A love story
A memorable experience again and again.
Recently I was dispatched out to a death of an older woman and when I arrived the officer told me the husband was distraught which he was. Some people want to talk and others don't and that is fine and I tell them that.
I knelt down next to his chair and introduced myself and he had been doing allot of crying which was totally fine although I asked him if he would tell me about his wife and I told him I would love to hear about his her and what she was like.
It was not long after he started talking that I found out he had short term memory loss but a very good long term memory because in the next two hours he told several beautiful stories about his dear wife, how they fell in love, all about the places they traveled, his time in the military and how they both loved to play tennis. He told me over and over what wonderful children and grandchildren he had.
He would finish a story and start another one of the stories he had already told again. It was sad but ever so touching and tender to hear how much he loved her.

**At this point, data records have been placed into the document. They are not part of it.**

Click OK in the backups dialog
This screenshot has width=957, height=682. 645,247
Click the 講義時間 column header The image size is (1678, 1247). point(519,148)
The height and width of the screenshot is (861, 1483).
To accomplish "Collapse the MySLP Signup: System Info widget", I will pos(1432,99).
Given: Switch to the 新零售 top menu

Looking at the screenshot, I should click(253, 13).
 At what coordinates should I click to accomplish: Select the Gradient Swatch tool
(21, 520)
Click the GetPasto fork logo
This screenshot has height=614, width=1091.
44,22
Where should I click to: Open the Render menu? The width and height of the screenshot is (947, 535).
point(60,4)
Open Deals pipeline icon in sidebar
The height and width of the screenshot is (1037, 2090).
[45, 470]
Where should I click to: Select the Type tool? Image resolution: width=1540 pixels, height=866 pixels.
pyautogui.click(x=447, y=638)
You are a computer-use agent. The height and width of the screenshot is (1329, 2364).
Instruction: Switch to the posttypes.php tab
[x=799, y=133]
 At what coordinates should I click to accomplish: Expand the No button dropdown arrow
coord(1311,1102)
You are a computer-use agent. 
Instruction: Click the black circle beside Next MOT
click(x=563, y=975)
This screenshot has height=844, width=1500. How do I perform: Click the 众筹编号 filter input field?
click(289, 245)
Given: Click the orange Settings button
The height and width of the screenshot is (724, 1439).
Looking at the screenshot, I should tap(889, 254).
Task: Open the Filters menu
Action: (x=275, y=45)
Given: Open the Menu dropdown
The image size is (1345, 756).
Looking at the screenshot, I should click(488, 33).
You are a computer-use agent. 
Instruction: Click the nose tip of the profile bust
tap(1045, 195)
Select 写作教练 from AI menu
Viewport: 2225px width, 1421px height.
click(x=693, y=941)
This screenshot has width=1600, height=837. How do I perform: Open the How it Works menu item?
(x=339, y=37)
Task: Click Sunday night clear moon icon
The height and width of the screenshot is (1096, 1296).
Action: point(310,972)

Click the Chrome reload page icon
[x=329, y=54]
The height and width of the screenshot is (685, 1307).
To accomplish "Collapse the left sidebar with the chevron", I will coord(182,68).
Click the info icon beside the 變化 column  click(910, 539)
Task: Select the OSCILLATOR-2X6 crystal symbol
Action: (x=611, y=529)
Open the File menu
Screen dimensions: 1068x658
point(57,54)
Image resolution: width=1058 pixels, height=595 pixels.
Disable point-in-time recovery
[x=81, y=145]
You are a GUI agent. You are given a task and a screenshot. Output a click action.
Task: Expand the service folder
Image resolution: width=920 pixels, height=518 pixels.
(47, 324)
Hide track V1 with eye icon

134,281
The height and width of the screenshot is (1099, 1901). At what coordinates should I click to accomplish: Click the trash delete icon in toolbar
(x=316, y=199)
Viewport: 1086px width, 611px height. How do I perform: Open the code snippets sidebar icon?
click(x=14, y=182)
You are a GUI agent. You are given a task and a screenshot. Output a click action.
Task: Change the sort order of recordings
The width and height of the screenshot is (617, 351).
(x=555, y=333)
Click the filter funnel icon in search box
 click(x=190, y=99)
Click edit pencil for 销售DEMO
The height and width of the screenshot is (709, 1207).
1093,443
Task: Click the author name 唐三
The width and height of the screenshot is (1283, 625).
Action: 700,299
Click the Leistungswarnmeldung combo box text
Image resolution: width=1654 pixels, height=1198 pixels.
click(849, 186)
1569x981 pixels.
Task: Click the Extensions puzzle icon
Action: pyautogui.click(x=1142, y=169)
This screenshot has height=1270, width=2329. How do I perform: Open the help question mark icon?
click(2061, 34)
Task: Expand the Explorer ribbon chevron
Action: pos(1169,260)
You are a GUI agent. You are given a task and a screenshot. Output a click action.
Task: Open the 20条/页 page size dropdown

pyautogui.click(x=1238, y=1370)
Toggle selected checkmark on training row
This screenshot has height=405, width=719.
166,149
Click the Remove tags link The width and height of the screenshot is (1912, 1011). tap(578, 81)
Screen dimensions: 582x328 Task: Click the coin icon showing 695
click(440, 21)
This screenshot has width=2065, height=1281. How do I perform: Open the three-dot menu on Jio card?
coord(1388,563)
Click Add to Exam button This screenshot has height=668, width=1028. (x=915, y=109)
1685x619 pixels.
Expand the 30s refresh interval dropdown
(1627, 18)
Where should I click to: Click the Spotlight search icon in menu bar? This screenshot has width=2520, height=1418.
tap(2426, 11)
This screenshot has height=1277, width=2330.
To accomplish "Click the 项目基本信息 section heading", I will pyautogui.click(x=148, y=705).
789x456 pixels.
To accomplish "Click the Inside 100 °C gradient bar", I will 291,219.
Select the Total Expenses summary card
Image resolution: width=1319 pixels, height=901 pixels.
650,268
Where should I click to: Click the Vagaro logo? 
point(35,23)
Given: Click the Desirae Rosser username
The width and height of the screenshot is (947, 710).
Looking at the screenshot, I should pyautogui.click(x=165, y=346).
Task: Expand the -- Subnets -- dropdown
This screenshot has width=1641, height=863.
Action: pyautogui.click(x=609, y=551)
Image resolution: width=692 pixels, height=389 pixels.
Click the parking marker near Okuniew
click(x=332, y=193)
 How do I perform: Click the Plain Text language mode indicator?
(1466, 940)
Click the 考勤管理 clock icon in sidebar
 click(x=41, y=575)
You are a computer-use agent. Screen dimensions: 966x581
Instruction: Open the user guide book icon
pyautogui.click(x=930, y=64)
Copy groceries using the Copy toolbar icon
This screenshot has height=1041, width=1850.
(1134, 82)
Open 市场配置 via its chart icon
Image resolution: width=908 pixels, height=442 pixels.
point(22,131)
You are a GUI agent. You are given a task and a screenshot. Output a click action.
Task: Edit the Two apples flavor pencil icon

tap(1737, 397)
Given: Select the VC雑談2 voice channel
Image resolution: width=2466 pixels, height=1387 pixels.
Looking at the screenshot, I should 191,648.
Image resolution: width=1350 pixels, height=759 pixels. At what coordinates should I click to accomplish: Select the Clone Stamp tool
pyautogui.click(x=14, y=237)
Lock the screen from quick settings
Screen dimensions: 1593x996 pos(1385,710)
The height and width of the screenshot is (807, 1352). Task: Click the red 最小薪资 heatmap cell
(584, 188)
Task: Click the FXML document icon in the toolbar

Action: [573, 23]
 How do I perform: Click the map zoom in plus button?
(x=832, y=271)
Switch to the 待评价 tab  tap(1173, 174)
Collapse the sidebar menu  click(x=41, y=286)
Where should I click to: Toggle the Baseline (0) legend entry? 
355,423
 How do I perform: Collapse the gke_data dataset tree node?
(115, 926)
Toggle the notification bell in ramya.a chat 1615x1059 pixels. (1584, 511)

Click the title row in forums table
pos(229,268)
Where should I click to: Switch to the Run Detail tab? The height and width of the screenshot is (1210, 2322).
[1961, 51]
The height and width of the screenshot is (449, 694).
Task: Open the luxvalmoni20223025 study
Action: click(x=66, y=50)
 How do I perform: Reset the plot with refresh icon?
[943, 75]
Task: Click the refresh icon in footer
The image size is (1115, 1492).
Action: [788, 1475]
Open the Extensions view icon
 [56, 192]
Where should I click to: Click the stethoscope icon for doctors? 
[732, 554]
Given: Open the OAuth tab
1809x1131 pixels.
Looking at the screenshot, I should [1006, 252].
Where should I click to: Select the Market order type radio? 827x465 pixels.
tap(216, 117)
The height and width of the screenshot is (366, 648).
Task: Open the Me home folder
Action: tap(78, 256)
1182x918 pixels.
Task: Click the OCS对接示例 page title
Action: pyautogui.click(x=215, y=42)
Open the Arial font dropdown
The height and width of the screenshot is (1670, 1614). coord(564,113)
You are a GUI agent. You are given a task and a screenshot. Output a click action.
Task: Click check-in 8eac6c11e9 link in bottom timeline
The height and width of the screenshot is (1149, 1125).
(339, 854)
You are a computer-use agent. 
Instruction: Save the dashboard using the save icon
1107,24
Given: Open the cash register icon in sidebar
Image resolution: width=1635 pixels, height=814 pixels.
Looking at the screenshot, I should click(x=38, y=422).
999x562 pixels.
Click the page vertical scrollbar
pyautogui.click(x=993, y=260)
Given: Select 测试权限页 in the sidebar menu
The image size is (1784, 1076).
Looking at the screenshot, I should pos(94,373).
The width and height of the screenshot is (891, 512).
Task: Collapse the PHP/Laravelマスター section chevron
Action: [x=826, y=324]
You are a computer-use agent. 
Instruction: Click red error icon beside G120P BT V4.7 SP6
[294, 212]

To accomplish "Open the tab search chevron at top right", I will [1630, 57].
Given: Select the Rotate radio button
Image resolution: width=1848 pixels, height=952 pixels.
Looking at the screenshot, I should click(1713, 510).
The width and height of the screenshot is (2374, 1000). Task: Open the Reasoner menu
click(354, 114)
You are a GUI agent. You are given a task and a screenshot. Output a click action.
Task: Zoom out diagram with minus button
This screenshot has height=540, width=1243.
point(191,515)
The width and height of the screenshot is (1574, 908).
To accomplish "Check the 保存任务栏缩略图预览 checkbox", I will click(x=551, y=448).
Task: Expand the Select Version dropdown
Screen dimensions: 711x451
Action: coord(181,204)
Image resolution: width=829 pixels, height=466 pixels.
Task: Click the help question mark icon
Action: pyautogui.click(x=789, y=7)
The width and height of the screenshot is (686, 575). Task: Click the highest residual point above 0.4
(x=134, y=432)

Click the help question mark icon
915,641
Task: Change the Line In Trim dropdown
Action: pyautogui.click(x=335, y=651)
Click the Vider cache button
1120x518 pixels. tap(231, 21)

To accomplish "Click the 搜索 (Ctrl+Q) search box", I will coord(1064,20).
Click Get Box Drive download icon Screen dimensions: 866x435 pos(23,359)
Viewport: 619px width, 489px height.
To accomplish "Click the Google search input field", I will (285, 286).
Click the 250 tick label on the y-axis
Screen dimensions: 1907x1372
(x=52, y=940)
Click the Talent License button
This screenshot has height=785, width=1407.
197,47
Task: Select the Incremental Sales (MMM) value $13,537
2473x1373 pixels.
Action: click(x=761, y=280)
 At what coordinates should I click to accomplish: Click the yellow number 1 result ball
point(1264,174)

When he told me how much they loved tennis and how they would go to the Canyon Racket club I asked if he knew Reed Gordon and he said absolutely and told him that Reed "Bud" was my uncle and that formed another connection. We had both been in the Army and he told me about the pictures in his home and about the business ventures he had been involved in.
I talked to the children who were my age and reminded them to help him eat and stay hydrated and he would chime in saying he was a health nut and how he was very careful about his drinking water and eating enough. I also suggested to him and to them that they try to encourage him to take deep breaths especially during this time.
After this the officer came back in the room and the dear husband told the officer all about his time in the military with his wife and how they traveled their entire time in the military. The officer had recently been in the military and stayed in the same housing that this man and his wife had been in back in 1958. Those housing units are still the same ones.
He told us how once in the barracks in Germany how 2 men from the south were saying "Nigger this and Nigger that" and he got very upset and he said "God Dammit guys can you just stop that shit?" and those soldiers never used the "n" word in front of him again. He said while he was in the military he was with all sorts of different types of people and he felt that was part of what makes The United States of America great. He thanked the officer and I for our service and then began another story.
When the funeral home came to get his dear wife we assured him that they would take good care of her. He was worried about the arrangements and we told him that his children would help with all of that and he did not have to worry about it. We leave a packet of information with what steps can be taken to get the death certificate, contact social security and several other things. Right after someone dies is not a good time to go over this packet so I find someone in the family that seems to be a take charge type of person and I tell them about it and tell them that when they are ready they can go through the information with family.
I have been dispatched out to many different death calls and each one of them in unique in their own way and I have had the privilege to interact with so many people and some of them tell me that I am not needed and send me on my way which is fine but for the most part I have been able to either consul them a bit or ask them about the person that died and I has opened up a rich treasure chest of good memories.
I encourage them to write those beautiful stories down or record them because those stories are so important to keep and pass on to family and friends.
Having the opportunity to serve as a Chaplain has blessed my life in many ways. I am learning to be a better listener and I appreciate life very much and I appreciate each moment I have with my dear wife and my children.